Biópsia permite diagnóstico precoce de doenças neuromusculares

Dr. Beny SchmidtA biópsia muscular, retirada de um fragmento de tecido vivo, é exame indispensável para o correto diagnóstico etiológico. É por meio deste exame, além da avaliação clínica e bioquímica, que os médicos especializados de todo o mundo obtêm precisão na análise de doenças. Além disso, ela também é usada com o intuito de estudar o aspecto histológico de um determinado animal ou ser vivo.

Dr. Beny Schmidt, chefe do Laboratório de Patologia Neuromuscular da Universidade Federal de São Paulo (Unifesp) e fundador do laboratório da especialidade na Escola Paulista de Medicina, explicou que, entre as biópsias, a muscular é aquela que tem um dos mais significativos resultados para diagnóstico na patologia humana, sendo que todas as doenças comprometem o músculo esquelético.
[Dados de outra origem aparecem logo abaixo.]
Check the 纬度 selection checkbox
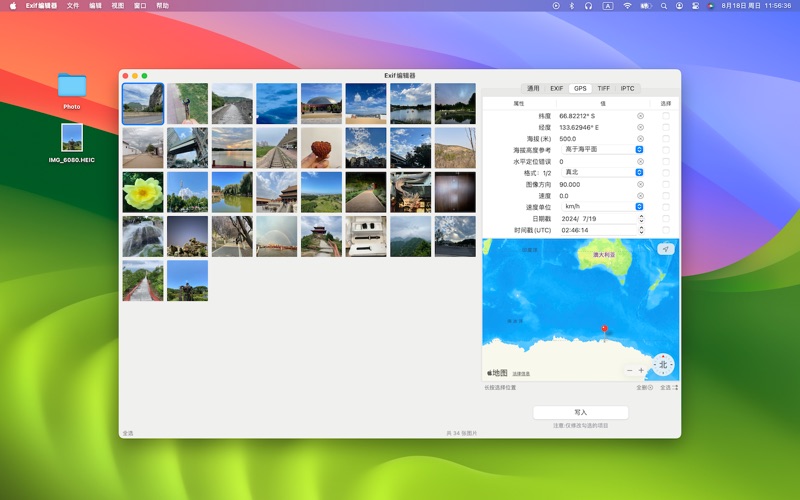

Schmidt é autor da técnica mais utilizada no país.

A biópsia se tornou prática comum na medicina com a formação do laboratório de patologia muscular em 1984, na Unifesp. É lá que está arquivado e onde foi obtido o maior acervo de patologia muscular, cujas biópsias foram realizadas pelo Dr. Beny Schmidt

O acervo contém hoje mais de 11 mil biópsias musculares e serviu para que muitos trabalhos importantes brasileiros fossem divulgados na literatura médica mundial, como a origem da atrofia muscular na Aids, o conhecimento da própria Aids, a primeira mitocondriopatia onde o DNA mitocondrial estava alterado e entidades nosológicas diferentes, como a síndrome pós poliomielite. Hoje, a biópsia é rotina no mundo inteiro, mas ainda existem poucos centros no mundo capazes de avaliar adequadamente uma biópsia muscular.
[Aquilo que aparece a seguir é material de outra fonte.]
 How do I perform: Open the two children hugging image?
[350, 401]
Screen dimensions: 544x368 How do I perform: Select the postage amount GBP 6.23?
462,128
São poucos, ainda, os métodos existentes de biópsias musculares. Uma delas, utilizada em quase todo o Brasil, é a técnica de Schmidt, desenvolvida pelo Dr. Beny. “É muito pequena, não deixa cicatriz, pode ser feita sem anestesia, com aplicação de um botão de xilocaína, praticamente indolor e extremamente útil“, explicou ele. Entre os últimos trabalhos realizados por ele, está a biópsia em pinguins antárticos, cujos estudos, em breve, desvendarão dúvidas importantes sobre o controle da temperatura interna dos seres vivos.